Rafael Calzada Vázquez
Rafael Calzada Vázquez

La selección del candidato

 

Sin duda, en los procesos de renovación del poder público en las recientes dos décadas, se puede percibir como el proceso de selección de candidatos por los partidos, es un entuerto a desfacer de tal envergadura que, en gran medida de ello, depende el éxito en la contienda electoral. Ello es así desde que a presión del frente democrático nacional y de la lucha social impulsada por las izquierdas en el país, especialmente por Cuauhtémoc Cárdenas y Porfirio Muñoz Ledo, dieron a luz al IFE, que gradualmente se ha ido profesionalizando y generando mayor certidumbre de las elecciones.
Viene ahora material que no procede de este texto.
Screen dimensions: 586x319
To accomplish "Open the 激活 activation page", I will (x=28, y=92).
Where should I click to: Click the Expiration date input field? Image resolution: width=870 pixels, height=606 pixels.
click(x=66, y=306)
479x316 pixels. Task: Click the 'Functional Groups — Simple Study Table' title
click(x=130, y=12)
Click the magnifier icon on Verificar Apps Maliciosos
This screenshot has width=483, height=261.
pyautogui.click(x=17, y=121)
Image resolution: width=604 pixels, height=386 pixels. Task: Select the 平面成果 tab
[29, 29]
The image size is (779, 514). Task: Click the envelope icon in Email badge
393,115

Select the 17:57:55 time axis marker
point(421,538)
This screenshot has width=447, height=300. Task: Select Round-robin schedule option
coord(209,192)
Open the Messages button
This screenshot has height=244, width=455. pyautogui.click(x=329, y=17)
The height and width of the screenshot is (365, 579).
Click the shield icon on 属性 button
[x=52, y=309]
En Zacatecas, el proceso de selección de candidato a gobernador en 1998 generó una ruptura a la que el periodista Benito Álvarez, llamó el monrealazo. Un cisma. Al interior del PRI, siempre se habían puesto de acuerdo, con patadas por arriba y por debajo de la mesa, siempre con la decisión final del presidente de la República, que fungía como dirigente real del partido, jefe de estado y jefe de gobierno, en esa ocasión los actores no cedieron.
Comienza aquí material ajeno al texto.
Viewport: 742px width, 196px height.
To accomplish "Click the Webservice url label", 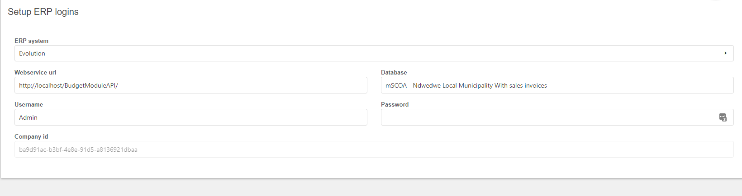I will [x=35, y=72].
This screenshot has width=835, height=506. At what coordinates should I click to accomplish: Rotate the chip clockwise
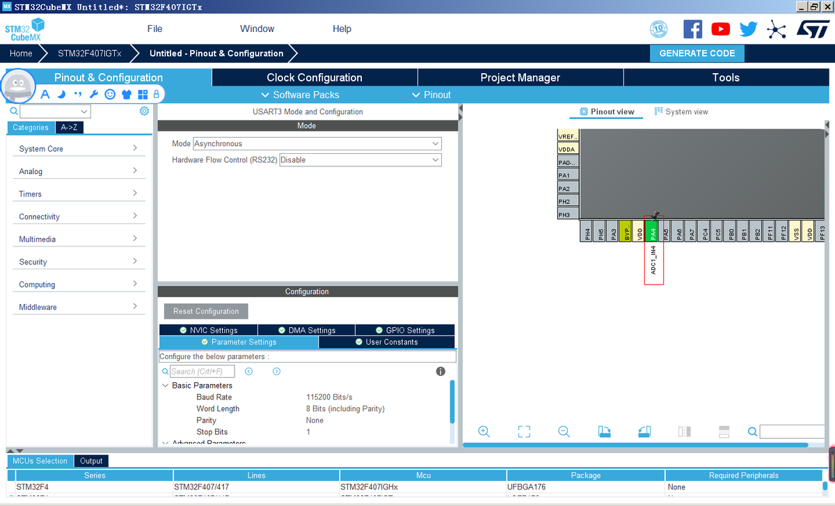click(x=605, y=432)
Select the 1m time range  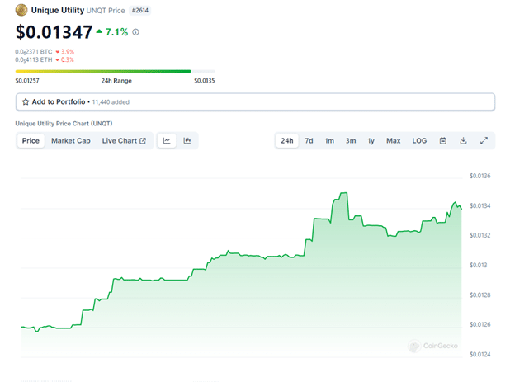[x=329, y=141]
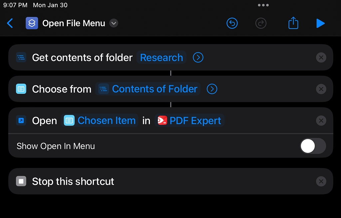Remove the Choose From action
This screenshot has width=341, height=218.
click(321, 89)
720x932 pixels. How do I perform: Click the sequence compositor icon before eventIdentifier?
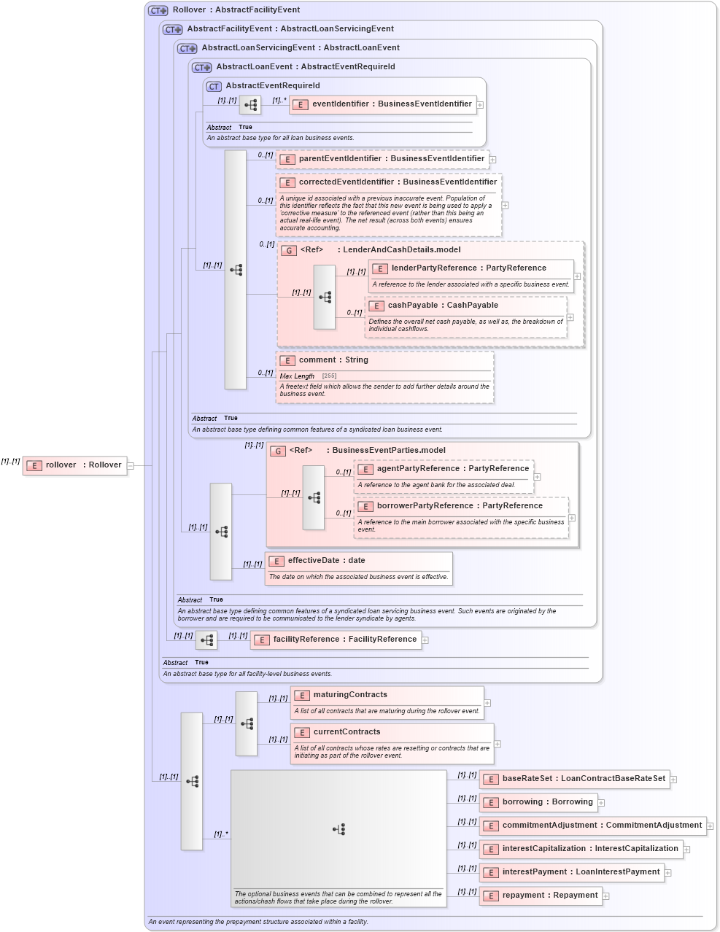click(x=250, y=104)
Ya habían existido procesos competitivos, en Guanajuato, Nayarit, San Luis Potosí y Baja California. En Nayarit se negoció una senaduría, para no entregar el gobierno a la izquierda hace unos treinta años, en San Luis Potosí, el gobierno de Salinas realizó, tras la marcha del Doctor Nava, una de las primeras concertaciones, como fue en las otras entidades entregadas al PAN.

En muchas entidades se ha vuelto verdaderamente competitivos los procesos electorales, y a decir de mi maestro de derecho Constitucional: “La característica fundamental de un proceso democrático es que no se sabe quién va a resultar ganador”.

En Zacatecas, el proceso donde resultó electa Amalia García, fue uno en el que, siendo democrático, desde el principio todo mundo sabía que ella sería la ganadora (a excepción de sus competidores de la derecha, a la que se sumó por cierto el PT).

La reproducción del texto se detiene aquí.